- [Work to be completed]:
Answer these from the forum post below about StackingCVClassifier:
1. Which algorithm serves as the meta-classifier?
2. What ngram_range does the POS pipeline use?
3. What kind of error comes up when the Stack classifier is fitted?
Document text Start Marker
Not able to fit metaclassifier with StackingCVClassifier #605

iagayo · 2019-10-10T13:20:48Z

Hi there,
I'm trying to perform text classification with stacking. I'm new in ML, so apologies if this is a silly question.
I'm trying to train the same algorithm, LogisticRegression on different textual features to create different classifiers and then use a meta-classifier (also LogisticRegression) to join them all. The features I'm using are the words in the text and the corresponding Part-of-Speech tags.

The classifier that uses words as a feature is defined with the following pipeline:

lr =LogisticRegression()

words = make_pipeline(ColumnSelector(column='text'), 
                      CountVectorizer(analyzer='word', token_pattern=r'\w{1,}', max_features=5000),						
                      lr)

The classifier that uses POS as a feature is defined with the following pipeline:

pos = make_pipeline(ColumnSelector(column='pos'),
                                    CountVectorizer(binary=True, ngram_range=(2,3), 
                                    max_features=5000),
                                    lr)

Finally, the metaclassifier is defined this way:

sclf = StackingCVClassifier(classifiers=[words, pos], 
                            meta_classifier=lr)

The problem comes when I try to train the classifier:

classifiers = {"Words": words,
               "POS": pos,
               "Stack": sclf}

for key in classifiers:
       classifier = classifiers[key]
       classifier.fit(X_train, Y_train)

Words and POS are fitted, but the Stack classifier is not and I get the following error:

IndexError: only integers, slices (:), ellipsis (...), numpy.newaxis (None) and integer or boolean arrays are valid indices

X_train contains a dataframe with a colum "text" that contains the raw text and a column "pos" that contains the raw POS tags, that's why I apply the transformations needed through the pipelines.
Document text End Marker
Information shown Start Marker
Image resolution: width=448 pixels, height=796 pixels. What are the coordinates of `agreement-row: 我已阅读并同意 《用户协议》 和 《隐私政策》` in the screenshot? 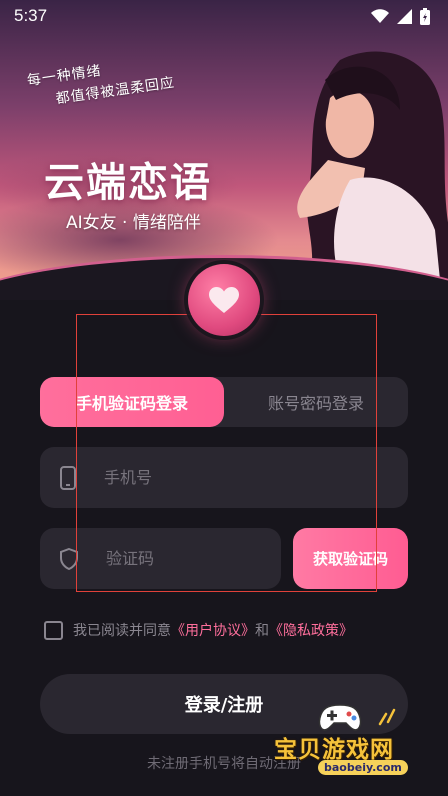 It's located at (198, 630).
Information shown End Marker
- [Written answer]:
1. LogisticRegression
2. (2,3)
3. IndexError